Still, FiveThirtyEight needs to make money and "Wayne Gretzky had it easy" is bound to generate more clicks than "save percentage in the NHL has gone up the last 30 years, don't bother clicking here that's literally the whole story" so maybe things would get better.

The next day brought us "What to expect from Baseball America's top 100 prospects". Silver's PECOTA method was the first major projection system so surely this will be an in depth look at how a better prospect than Mike Trout3 will perform. Maybe combine his performance with the glowing scouting reports, talk about how rare is combination of speed and power is on a player with his frame is wait, they're just going to find the average WAR of every previous number one prospect and go with that. Sorry Byron, because Todd Van Poppel and Delmon Young were huge disappointments we can't just expect much from you.

Data is the easy part of statistics, the hard part is interpreting that data. If the conclusion of that top 100 prospects article was "non elite prospects tend to miss" there'd be no problem. When you look at the data and decide "Buxton will be worth 17 wins over the next seven years" you're just making something up, but you decided to make it look better by putting a graph next to it.

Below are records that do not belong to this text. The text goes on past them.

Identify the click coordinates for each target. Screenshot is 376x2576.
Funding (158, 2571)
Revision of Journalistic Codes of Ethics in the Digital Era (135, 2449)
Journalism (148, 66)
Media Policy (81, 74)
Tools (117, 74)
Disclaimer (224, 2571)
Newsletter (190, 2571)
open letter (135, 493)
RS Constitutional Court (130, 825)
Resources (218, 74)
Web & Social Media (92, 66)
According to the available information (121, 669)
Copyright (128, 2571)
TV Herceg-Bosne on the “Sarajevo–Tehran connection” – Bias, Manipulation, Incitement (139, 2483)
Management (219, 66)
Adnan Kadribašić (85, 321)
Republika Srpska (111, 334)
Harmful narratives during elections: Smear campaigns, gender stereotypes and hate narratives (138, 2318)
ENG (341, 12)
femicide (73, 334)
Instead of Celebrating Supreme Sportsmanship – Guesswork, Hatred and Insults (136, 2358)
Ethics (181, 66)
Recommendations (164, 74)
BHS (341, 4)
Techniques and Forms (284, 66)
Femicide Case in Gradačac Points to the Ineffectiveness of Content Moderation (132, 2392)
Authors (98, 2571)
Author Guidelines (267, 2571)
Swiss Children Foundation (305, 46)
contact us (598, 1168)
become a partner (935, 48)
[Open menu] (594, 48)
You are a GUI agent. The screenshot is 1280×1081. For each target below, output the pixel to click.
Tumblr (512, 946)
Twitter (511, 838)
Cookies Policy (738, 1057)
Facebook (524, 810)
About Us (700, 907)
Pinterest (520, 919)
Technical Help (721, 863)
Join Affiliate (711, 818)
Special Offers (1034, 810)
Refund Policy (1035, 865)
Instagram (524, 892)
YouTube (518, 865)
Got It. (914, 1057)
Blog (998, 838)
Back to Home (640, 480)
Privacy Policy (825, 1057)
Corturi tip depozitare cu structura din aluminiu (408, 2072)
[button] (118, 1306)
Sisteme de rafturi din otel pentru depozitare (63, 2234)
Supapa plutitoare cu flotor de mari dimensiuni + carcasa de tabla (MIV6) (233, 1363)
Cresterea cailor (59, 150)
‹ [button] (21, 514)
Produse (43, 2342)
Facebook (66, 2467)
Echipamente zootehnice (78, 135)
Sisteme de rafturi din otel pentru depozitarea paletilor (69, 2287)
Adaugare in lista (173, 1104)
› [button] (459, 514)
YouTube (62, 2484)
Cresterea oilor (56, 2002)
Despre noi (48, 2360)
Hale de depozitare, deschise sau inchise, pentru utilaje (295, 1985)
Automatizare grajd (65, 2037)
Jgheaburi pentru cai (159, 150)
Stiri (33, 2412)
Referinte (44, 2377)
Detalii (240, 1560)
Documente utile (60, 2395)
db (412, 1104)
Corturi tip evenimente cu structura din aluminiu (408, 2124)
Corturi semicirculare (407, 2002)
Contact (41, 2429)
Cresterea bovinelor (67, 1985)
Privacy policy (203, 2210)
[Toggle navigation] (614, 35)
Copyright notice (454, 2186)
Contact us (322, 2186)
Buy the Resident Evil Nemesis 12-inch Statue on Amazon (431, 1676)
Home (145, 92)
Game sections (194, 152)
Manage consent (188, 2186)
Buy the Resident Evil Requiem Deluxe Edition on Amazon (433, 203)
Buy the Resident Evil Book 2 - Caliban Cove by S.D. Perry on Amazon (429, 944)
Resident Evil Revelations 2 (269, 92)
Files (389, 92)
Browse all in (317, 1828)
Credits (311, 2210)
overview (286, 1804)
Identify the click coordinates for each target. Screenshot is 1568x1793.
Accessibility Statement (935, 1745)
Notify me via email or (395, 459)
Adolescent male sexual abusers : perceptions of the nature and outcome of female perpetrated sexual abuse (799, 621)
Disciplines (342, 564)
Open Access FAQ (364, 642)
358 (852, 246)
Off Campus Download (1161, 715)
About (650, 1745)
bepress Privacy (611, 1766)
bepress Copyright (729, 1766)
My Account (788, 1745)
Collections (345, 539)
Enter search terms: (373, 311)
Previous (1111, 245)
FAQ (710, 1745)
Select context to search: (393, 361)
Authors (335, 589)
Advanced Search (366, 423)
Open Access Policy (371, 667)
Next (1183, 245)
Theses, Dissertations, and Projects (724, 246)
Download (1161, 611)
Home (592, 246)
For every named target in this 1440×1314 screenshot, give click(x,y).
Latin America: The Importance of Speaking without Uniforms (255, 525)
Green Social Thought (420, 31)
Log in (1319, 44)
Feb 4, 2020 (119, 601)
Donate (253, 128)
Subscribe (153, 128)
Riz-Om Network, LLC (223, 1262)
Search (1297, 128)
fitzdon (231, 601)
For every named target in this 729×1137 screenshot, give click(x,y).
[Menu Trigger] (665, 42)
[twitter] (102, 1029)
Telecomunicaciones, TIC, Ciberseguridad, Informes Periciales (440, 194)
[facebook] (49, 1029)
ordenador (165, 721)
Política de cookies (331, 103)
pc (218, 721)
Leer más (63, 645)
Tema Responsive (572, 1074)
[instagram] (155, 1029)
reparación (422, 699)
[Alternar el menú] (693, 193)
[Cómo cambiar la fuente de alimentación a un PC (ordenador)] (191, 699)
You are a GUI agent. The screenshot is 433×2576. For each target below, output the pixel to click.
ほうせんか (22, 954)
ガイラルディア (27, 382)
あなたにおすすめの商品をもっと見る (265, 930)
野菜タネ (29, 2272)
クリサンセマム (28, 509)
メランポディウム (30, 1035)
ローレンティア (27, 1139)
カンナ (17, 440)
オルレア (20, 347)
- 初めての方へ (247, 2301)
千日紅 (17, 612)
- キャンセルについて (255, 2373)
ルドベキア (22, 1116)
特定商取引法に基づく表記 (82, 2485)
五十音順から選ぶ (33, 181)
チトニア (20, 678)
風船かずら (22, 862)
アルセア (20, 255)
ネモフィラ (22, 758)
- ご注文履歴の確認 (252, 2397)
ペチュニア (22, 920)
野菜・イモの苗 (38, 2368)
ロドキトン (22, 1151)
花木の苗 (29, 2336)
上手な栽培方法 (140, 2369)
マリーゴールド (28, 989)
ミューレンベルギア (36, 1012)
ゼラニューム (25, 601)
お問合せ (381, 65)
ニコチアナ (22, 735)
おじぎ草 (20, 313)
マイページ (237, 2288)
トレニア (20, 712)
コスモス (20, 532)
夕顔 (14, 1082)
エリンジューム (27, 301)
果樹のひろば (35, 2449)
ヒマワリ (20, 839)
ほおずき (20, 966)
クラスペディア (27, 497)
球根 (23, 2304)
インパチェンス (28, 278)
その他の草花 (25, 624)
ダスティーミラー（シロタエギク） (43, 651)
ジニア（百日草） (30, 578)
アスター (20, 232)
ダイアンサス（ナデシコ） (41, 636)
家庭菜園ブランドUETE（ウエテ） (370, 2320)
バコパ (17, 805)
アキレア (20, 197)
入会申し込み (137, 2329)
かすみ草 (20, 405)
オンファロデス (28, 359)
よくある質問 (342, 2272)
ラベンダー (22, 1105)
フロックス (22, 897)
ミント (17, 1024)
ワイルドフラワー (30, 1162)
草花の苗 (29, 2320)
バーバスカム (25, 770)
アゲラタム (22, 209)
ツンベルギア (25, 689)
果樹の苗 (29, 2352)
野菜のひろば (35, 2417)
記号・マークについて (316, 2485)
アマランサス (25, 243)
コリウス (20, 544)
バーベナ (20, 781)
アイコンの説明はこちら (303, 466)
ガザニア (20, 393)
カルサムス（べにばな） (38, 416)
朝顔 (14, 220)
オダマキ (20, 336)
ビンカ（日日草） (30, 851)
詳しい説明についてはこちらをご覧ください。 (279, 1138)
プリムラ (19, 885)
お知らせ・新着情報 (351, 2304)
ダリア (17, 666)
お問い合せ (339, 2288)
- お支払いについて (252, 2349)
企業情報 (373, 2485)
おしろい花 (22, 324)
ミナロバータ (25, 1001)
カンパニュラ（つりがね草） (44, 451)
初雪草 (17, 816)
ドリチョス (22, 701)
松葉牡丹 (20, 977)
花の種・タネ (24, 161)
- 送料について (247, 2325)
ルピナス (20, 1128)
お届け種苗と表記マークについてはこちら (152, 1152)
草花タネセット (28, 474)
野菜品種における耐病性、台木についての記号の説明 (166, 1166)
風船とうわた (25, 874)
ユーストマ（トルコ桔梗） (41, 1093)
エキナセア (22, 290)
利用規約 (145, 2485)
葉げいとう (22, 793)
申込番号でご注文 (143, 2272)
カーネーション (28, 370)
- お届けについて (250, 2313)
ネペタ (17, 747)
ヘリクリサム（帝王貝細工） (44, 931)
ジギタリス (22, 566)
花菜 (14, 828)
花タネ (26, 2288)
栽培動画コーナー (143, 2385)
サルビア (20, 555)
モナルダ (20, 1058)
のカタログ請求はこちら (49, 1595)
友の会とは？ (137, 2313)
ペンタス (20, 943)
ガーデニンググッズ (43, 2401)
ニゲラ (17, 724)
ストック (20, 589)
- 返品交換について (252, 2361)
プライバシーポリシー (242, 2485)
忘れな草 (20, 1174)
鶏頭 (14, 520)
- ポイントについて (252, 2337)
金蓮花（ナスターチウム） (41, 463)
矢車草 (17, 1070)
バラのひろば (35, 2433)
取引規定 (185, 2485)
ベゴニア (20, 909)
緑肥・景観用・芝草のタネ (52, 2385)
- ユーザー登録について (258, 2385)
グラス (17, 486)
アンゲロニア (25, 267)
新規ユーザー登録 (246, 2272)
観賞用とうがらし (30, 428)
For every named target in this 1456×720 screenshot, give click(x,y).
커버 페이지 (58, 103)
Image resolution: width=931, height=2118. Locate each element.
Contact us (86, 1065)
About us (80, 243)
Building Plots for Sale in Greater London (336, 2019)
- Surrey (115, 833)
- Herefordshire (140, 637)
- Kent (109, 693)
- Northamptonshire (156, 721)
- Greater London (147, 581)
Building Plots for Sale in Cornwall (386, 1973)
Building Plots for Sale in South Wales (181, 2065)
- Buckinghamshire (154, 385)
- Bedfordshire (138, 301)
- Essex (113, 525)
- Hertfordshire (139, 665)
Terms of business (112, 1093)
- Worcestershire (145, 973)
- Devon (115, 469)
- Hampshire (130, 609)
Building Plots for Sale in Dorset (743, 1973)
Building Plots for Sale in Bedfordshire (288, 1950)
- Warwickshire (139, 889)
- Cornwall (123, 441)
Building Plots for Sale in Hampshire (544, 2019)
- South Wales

Ultimately, these kind of pieces that Neil Degrasse Tyson over here posted are harmless. 95 percent of the people who would see that will reject it for being too dorky or not dorky enough and move on. The next step in the ESPNization of 538 is far more insidious.

As much as people try to tell you otherwise, stats don't lie. "Jack Morris would have one of the highest ERAs in the Hall of Fame" is not something up for debate as much as some would like to think otherwise. However, translating those numbers into something that predicts human behavior is damn near impossible. ESPN's 2014 MLB preview brings us their new chemistry score. Through some simple inputs ESPN's crack team is able to determine how much people like each other4. Not only that they've managed to turn compatibility into wins.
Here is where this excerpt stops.